| WHAT THIS TASK INVOLVES |
Once the line containing "user experience issues (15, 1265)" is found in the entries below, restate it and each following line word for word, stopping after the line containing "Mindset & Productivity (33, 1650)".

Stored entries:
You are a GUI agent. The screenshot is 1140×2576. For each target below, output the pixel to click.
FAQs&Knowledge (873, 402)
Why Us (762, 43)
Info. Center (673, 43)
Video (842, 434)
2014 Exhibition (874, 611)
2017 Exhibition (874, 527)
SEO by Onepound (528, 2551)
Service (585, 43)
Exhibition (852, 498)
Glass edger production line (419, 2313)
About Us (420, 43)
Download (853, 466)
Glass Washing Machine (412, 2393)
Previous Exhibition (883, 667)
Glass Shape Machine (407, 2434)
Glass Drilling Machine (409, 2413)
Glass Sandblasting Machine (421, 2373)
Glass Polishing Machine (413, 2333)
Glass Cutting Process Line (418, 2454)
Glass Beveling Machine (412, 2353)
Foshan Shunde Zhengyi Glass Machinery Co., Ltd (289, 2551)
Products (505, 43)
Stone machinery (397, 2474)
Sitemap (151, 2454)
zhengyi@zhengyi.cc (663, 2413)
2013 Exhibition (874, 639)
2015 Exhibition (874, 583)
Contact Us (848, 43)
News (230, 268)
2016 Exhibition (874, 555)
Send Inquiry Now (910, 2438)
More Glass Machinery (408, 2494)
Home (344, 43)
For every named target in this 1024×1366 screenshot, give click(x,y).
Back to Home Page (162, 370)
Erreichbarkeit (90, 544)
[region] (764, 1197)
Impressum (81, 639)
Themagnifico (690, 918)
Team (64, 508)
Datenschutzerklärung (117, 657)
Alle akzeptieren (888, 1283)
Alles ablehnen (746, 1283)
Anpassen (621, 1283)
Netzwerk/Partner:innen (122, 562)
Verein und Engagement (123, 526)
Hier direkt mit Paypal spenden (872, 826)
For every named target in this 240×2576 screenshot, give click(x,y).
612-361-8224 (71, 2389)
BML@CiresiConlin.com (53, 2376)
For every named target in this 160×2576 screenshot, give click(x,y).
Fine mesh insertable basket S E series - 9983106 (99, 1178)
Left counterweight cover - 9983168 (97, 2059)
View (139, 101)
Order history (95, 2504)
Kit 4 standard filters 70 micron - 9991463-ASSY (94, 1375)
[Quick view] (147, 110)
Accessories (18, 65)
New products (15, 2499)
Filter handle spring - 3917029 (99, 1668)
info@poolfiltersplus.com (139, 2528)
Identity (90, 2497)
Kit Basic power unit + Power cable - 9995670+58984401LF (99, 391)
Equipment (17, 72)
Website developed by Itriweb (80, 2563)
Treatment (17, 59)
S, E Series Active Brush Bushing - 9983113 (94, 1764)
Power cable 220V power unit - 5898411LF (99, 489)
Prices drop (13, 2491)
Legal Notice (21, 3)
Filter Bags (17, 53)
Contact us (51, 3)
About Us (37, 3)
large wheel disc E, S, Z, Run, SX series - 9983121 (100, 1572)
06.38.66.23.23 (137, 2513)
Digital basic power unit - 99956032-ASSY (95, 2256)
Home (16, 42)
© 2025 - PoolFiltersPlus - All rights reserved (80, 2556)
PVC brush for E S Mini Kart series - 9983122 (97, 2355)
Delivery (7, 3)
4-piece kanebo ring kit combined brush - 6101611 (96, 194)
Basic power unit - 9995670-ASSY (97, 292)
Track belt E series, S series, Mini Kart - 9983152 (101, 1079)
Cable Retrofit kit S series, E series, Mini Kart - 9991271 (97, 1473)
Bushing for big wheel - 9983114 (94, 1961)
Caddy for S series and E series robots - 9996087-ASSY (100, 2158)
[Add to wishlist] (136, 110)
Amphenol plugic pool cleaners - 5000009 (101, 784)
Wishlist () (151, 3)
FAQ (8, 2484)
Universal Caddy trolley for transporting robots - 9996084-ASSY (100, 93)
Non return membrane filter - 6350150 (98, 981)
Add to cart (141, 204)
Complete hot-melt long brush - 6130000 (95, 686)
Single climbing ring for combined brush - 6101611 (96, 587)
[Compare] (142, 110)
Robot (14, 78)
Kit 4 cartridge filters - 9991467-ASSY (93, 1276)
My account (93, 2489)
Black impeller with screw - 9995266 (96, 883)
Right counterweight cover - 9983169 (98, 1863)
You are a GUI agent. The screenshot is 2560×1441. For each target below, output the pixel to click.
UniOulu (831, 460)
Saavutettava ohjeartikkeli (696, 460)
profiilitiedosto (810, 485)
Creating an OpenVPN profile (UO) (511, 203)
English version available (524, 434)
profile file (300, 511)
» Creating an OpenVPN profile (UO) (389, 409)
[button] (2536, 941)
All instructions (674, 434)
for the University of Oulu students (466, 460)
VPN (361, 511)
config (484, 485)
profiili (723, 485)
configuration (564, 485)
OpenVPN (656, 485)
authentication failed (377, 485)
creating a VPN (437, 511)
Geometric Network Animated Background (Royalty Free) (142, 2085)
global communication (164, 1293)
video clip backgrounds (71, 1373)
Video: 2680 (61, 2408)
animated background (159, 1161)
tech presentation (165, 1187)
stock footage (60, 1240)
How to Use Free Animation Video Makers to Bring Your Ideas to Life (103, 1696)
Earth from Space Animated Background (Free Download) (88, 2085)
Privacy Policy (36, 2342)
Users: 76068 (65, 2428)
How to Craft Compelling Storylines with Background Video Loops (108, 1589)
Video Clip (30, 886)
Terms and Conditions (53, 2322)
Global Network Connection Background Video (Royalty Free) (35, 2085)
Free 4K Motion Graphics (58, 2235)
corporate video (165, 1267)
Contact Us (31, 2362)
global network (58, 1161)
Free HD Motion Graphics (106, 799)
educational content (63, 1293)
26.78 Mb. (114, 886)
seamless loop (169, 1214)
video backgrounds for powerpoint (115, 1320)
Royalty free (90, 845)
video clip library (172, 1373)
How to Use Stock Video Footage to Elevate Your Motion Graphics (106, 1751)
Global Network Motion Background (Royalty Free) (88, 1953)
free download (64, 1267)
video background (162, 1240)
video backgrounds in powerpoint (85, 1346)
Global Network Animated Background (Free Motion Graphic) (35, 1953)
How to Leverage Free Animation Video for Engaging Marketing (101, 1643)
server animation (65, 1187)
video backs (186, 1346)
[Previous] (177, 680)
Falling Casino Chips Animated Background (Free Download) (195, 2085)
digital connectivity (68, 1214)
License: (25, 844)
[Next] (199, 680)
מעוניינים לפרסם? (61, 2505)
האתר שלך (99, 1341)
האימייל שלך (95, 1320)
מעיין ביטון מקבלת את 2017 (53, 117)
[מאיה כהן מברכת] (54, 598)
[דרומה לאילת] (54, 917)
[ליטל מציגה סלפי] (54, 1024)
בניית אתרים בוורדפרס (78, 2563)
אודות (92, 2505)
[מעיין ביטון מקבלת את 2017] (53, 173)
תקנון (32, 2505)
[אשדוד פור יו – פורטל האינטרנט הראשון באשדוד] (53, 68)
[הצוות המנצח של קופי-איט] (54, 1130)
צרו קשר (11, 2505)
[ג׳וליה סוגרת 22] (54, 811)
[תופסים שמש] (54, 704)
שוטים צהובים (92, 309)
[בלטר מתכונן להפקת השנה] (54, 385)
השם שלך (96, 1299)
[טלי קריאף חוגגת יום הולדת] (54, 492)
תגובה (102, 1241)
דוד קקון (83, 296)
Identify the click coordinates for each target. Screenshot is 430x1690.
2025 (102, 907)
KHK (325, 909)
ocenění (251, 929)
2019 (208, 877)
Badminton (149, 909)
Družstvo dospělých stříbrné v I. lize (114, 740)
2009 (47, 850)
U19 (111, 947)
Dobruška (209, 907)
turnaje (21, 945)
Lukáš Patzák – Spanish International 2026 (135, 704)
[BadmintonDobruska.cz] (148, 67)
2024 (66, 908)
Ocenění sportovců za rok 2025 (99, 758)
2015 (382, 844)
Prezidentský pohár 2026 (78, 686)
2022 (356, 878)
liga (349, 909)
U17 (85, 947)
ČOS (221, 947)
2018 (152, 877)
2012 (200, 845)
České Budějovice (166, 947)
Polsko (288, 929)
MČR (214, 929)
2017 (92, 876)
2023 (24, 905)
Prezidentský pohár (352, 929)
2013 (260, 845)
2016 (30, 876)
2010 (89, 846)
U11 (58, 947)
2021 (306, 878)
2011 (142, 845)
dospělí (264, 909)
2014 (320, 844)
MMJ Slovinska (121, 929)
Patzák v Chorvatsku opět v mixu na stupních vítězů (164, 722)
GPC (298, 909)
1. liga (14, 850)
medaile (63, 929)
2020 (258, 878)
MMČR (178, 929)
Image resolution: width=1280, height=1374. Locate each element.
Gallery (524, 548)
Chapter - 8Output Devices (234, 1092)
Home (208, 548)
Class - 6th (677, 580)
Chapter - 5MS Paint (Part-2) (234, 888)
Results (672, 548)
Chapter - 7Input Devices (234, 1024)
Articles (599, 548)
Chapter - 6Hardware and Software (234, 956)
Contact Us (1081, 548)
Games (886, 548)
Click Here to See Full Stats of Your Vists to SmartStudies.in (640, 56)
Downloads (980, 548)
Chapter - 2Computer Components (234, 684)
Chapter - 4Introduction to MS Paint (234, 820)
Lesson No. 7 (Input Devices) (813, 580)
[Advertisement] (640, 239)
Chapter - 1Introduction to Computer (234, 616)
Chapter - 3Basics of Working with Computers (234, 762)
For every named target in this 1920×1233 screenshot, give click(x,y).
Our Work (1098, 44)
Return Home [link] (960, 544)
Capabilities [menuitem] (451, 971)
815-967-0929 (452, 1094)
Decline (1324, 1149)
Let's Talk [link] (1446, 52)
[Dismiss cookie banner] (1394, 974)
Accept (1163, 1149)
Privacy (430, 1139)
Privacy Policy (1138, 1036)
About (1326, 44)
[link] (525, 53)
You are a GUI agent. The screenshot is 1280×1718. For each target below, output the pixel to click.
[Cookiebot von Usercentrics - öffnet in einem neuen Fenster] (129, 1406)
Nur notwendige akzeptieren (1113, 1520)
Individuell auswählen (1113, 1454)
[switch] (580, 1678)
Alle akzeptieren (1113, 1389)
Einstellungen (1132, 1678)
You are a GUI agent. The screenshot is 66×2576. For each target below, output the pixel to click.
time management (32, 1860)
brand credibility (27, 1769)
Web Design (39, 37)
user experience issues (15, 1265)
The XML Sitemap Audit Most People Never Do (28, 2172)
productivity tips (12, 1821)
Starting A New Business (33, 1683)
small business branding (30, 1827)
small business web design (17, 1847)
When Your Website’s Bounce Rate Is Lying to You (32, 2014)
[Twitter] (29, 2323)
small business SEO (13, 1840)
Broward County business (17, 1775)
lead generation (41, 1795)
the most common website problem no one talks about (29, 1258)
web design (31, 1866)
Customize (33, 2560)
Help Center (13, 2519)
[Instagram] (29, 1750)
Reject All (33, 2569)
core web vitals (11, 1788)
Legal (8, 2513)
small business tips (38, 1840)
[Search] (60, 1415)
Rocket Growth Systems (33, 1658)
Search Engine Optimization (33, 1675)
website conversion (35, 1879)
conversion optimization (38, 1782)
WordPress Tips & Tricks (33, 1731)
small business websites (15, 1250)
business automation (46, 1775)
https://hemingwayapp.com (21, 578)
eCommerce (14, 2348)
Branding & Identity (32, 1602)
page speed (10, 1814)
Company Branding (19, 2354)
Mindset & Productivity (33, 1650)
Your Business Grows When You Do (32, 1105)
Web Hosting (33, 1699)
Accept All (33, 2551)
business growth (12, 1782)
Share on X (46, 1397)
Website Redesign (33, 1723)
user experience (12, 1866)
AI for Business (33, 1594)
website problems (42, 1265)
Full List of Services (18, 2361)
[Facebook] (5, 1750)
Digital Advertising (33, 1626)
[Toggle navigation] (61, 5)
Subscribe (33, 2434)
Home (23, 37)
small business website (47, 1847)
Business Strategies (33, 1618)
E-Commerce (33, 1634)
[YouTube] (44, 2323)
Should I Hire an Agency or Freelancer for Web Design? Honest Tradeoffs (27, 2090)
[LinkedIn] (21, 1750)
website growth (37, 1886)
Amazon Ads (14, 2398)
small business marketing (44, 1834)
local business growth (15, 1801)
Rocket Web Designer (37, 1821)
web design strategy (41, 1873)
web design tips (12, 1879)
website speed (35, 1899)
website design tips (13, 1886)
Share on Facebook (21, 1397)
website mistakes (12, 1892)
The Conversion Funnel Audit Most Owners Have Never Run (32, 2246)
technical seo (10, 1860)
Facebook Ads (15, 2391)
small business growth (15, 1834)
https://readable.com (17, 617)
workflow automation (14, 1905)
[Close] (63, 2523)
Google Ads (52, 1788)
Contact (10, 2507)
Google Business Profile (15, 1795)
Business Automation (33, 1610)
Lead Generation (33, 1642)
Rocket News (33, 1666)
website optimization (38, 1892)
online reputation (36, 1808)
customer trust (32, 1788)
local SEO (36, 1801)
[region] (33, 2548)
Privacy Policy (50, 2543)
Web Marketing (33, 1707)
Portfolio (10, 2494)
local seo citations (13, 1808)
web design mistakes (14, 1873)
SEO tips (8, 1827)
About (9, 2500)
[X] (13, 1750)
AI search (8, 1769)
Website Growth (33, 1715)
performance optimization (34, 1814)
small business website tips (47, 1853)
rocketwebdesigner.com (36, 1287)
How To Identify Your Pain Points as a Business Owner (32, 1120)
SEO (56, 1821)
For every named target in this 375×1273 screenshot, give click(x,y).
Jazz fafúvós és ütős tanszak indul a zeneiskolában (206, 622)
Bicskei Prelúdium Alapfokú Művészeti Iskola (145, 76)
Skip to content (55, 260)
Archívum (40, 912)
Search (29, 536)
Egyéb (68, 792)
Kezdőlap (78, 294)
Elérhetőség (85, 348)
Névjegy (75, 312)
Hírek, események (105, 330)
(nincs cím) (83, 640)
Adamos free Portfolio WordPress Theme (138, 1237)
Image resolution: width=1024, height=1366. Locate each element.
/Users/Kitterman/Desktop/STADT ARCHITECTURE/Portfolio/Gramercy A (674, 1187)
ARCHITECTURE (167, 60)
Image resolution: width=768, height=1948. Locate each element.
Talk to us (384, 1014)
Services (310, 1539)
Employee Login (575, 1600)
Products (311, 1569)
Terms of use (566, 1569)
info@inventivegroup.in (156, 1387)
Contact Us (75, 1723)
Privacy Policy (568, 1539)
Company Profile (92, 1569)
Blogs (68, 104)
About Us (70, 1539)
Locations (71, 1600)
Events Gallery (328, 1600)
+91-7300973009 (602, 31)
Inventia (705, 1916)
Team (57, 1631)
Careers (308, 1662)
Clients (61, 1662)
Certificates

| ANSWER |
user experience issues (15, 1265)
The XML Sitemap Audit Most People Never Do (28, 2172)
productivity tips (12, 1821)
Starting A New Business (33, 1683)
small business branding (30, 1827)
small business web design (17, 1847)
When Your Website’s Bounce Rate Is Lying to You (32, 2014)
[Twitter] (29, 2323)
small business SEO (13, 1840)
Broward County business (17, 1775)
lead generation (41, 1795)
the most common website problem no one talks about (29, 1258)
web design (31, 1866)
Customize (33, 2560)
Help Center (13, 2519)
[Instagram] (29, 1750)
Reject All (33, 2569)
core web vitals (11, 1788)
Legal (8, 2513)
small business tips (38, 1840)
[Search] (60, 1415)
Rocket Growth Systems (33, 1658)
Search Engine Optimization (33, 1675)
website conversion (35, 1879)
conversion optimization (38, 1782)
WordPress Tips & Tricks (33, 1731)
small business websites (15, 1250)
business automation (46, 1775)
https://hemingwayapp.com (21, 578)
eCommerce (14, 2348)
Branding & Identity (32, 1602)
page speed (10, 1814)
Company Branding (19, 2354)
Mindset & Productivity (33, 1650)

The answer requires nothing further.